== Exercise data ==

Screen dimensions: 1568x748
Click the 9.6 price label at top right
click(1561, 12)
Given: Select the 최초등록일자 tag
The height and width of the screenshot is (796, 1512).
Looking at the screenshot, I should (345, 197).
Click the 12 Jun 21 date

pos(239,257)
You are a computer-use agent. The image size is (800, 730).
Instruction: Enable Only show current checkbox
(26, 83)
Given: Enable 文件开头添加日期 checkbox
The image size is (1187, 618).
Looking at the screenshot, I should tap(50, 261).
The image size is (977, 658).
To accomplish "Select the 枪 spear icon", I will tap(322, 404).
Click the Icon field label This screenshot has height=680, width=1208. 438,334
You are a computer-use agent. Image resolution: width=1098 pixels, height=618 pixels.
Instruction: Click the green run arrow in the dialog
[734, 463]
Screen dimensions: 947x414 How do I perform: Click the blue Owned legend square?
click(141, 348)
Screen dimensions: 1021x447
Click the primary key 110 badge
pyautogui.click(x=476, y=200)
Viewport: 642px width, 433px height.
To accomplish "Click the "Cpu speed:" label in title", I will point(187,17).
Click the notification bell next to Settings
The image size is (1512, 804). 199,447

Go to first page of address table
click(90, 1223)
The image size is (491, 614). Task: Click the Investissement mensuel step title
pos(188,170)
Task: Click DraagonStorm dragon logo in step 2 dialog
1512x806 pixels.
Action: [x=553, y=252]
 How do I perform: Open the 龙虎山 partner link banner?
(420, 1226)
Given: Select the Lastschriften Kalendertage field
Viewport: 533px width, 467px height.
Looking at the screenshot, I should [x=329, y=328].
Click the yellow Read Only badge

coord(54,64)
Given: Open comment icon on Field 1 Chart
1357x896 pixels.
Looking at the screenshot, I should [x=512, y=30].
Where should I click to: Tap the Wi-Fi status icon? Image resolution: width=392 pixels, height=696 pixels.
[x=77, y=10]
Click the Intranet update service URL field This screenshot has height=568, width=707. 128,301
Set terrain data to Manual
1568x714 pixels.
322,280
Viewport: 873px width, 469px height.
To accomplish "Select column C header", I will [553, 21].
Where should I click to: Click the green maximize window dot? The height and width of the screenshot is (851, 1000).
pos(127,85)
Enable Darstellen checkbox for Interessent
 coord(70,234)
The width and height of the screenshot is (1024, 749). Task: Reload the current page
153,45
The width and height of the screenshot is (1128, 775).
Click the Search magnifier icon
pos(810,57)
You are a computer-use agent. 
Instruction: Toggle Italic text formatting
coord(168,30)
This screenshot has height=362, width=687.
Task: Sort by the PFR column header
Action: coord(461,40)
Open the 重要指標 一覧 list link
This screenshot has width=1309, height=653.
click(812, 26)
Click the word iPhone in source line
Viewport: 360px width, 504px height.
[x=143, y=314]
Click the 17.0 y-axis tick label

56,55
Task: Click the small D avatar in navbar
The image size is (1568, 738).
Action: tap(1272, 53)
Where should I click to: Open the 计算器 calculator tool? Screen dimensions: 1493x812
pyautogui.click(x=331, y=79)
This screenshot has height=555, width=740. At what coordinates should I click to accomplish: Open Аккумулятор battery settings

===

What you need to do
The output should be exactly the lines above from the line containing "Viewport: 533px width, 467px height." to the line containing "The width and height of the screenshot is (1128, 775).", inclusive, with no other lines.

Solved problem
Viewport: 533px width, 467px height.
Looking at the screenshot, I should [x=329, y=328].
Click the yellow Read Only badge

coord(54,64)
Given: Open comment icon on Field 1 Chart
1357x896 pixels.
Looking at the screenshot, I should [x=512, y=30].
Where should I click to: Tap the Wi-Fi status icon? Image resolution: width=392 pixels, height=696 pixels.
[x=77, y=10]
Click the Intranet update service URL field This screenshot has height=568, width=707. 128,301
Set terrain data to Manual
1568x714 pixels.
322,280
Viewport: 873px width, 469px height.
To accomplish "Select column C header", I will [553, 21].
Where should I click to: Click the green maximize window dot? The height and width of the screenshot is (851, 1000).
pos(127,85)
Enable Darstellen checkbox for Interessent
 coord(70,234)
The width and height of the screenshot is (1024, 749). Task: Reload the current page
153,45
The width and height of the screenshot is (1128, 775).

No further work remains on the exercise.